I began stroking her hair.
She rambled on, her voice thick with sleep, "Like Jimmy Groome, too. He lives on our street and shoots birds with his BB gun, and he likes to steal bird eggs out of nests and smash them on the road and watch the baby birds struggle. I hate him. I hate Jimmy Groome. I threw a rock at him once and hit him when he was riding by on his bike. But he doesn't know it was me because I was hiding behind the bushes."
I sipped wine and continued stroking her hair.

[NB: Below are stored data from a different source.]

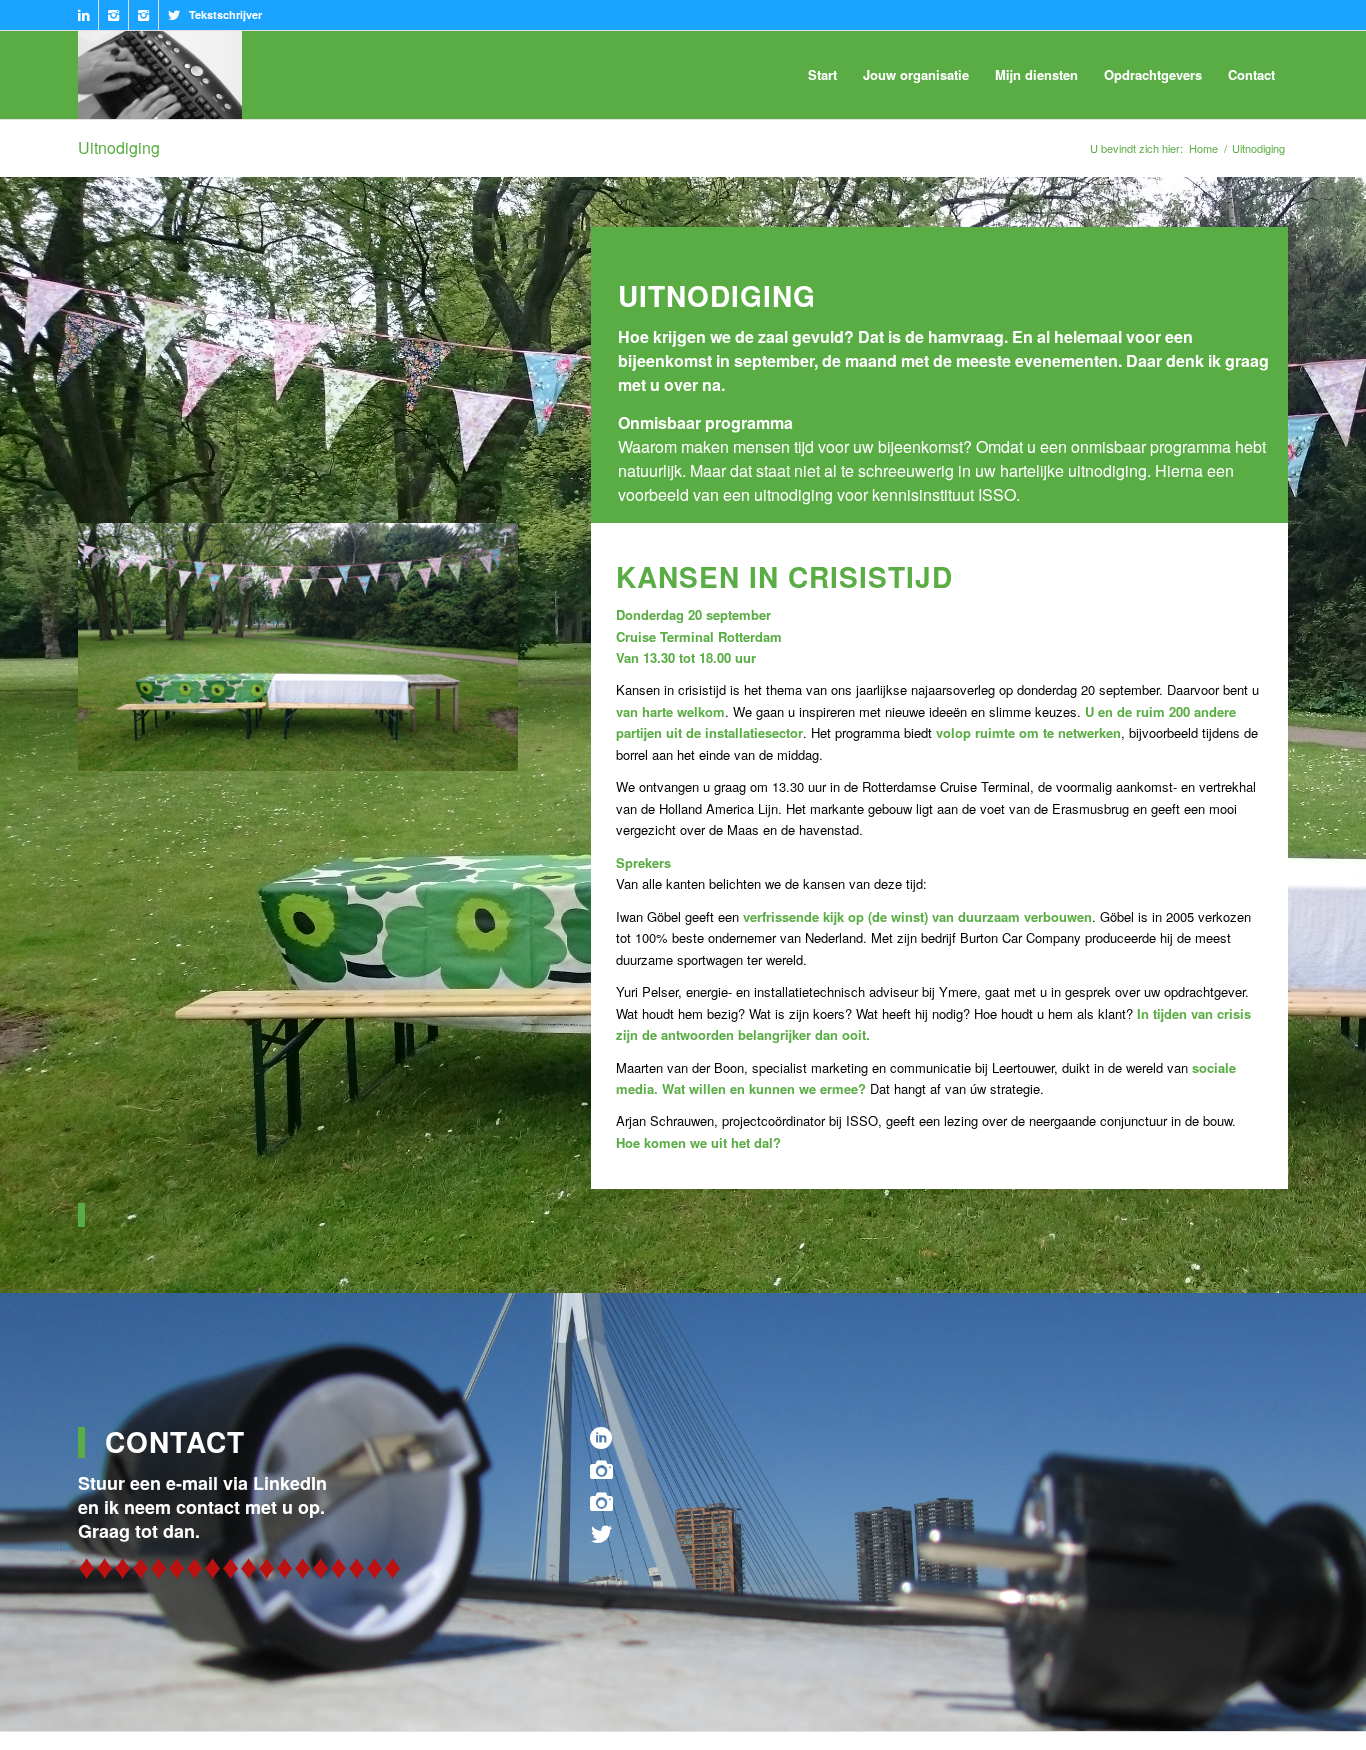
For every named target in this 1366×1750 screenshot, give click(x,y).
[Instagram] (113, 15)
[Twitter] (174, 15)
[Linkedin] (83, 15)
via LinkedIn (275, 1483)
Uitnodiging (119, 147)
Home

"God won't let anything happen to you, will He?" she asked.
"Nothing is going to happen to me, Lucy. I promise."
"If you pray to God to take care of you, He does, doesn't He?"
"He takes care of us." Though I wasn't sure I believed it.
She frowned. I'm not sure she believed it either. "Don't you ever get scared?"
I smiled. "Everybody gets scared now and then. I'm perfectly safe. Nothing's going to happen to me."
The last thing she mumbled before drifting off was "I wish I could always be here, Auntie Kay. I want to be just like you."
Two hours later, I was upstairs and still wide-awake and staring at a page in a book without really seeing the words when the telephone rang.
My response was Pavlovian, a startled reflex. I snatched up the receiver, my heart thudding. I was expecting, fearing, Marino's voice, as if last night were starting all over again.
"Hello."
Nothing.
"Hello?"
In the background I could hear the faint, spooky music I associated with early-morning foreign movies or horror films or the scratchy strains of a Victrola before the dial tone cut it off.
"Coffee?"
"Please," I said.
This sufficed for a "Good morning."
Whenever I stopped by Neils Vander's lab, his first word of greeting was "Coffee?"
I always accepted. Caffeine and nicotine are two vices I've readily adopted.
I wouldn't think of buying a car that isn't as solid as a tank, and I won't start the engine without fastening my seatbelt. There are smoke alarms throughout my house, and an expensive burglar alarm system. I no longer enjoy flying and opt for Amtrak whenever possible.